At seven o'clock, just as the June sun was sinking to the horizon, the bugles sounded and the finest body of horsemen in Europe started to its doom on the squares of Wellington. The grim horsemen rode to their fate like heroes. The charge rolled on like an avalanche. It plunged into the sunken road of O'Hain. It seemed to roll over. It rose from the low grounds and broke on the British squares. They reeled under the shock, then reformed and stood fast. Around and around those immovable lines the soldiers of the Empire beat and beat in vain. It was the war of races at its climax. It was the final death-grip of the Gaul and the Teuton. The Old Guard recoiled. The wild cry of "La Garde recule" was heard above the roar of battle. The crisis of the Modern Era broke in blood and smoke, and the past was suddenly victorious. The Guard was broken into flying squadrons. Ruin came with the counter charge of the British. Ney, glorious in his despair, sought to stay the tide. For an hour longer he was a spectacle to gods and men. Five horses had been killed under him. He was on foot. He was hatless. He clutched the hilt of a broken sword. He was covered with dust and blood. But his grim face was set against the victorious enemy in the hopeless and heroic struggle to rally his shattered columns.

Meanwhile the Prussians rushed in from the right. Wellington's Guards rose and charged. Havoc came down with the darkness. A single regiment of the Old Guard was formed by Napoleon into a last square around which to rally the fugitives. The Emperor stood in the midst and declared his purpose to die with them. Marshal Soult forced him out of the melee, and the famous square, commanded by Cambronne—flinging his profane objurgation into the teeth of the English—perished with the wild cry of "Vive l'Empereur!"

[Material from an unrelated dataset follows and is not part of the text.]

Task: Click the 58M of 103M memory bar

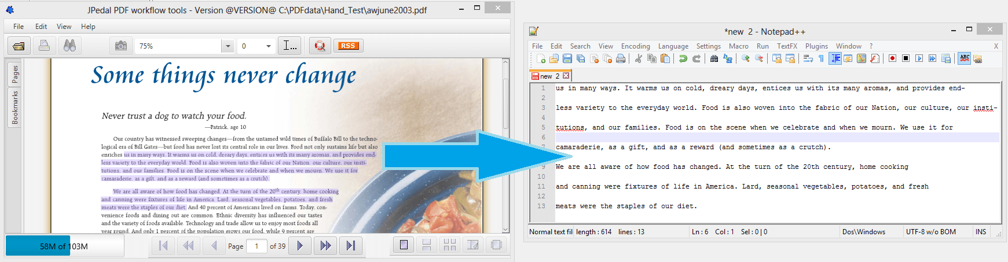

Hugo says that the panic of the French admits of an explanation; that the disappearance of the great man was necessary for the advent of a great age; that in the battle of Waterloo there was more than a storm, that is, the bursting of a meteor. "At nightfall," he continues, "Bernard and Bertrand seized by the skirt of his coat in a field near Genappe a haggard, thoughtful, gloomy man, who, carried so far by the current of the rout, had just dismounted, passed the bridle over his arm, and was now with wandering eye returning alone to Waterloo. It was Napoleon, the immense somnambulist of a shattered dream!"

On the spot where French patriotism afterward planted the bronze lion to commemorate forever the extinction of the Old Guard of the French Empire, and of Napoleon the Great, the traveler from strange lands pauses, at the distance of eighty years from the horrible cataclysm, and reflects with wonder how within the memory of living men human nature could have been raised by the passion of battle to such sublime heroism as that displayed in these wheatfields and orchards where the Old Guard of France sank into oblivion, but rose to immortal fame.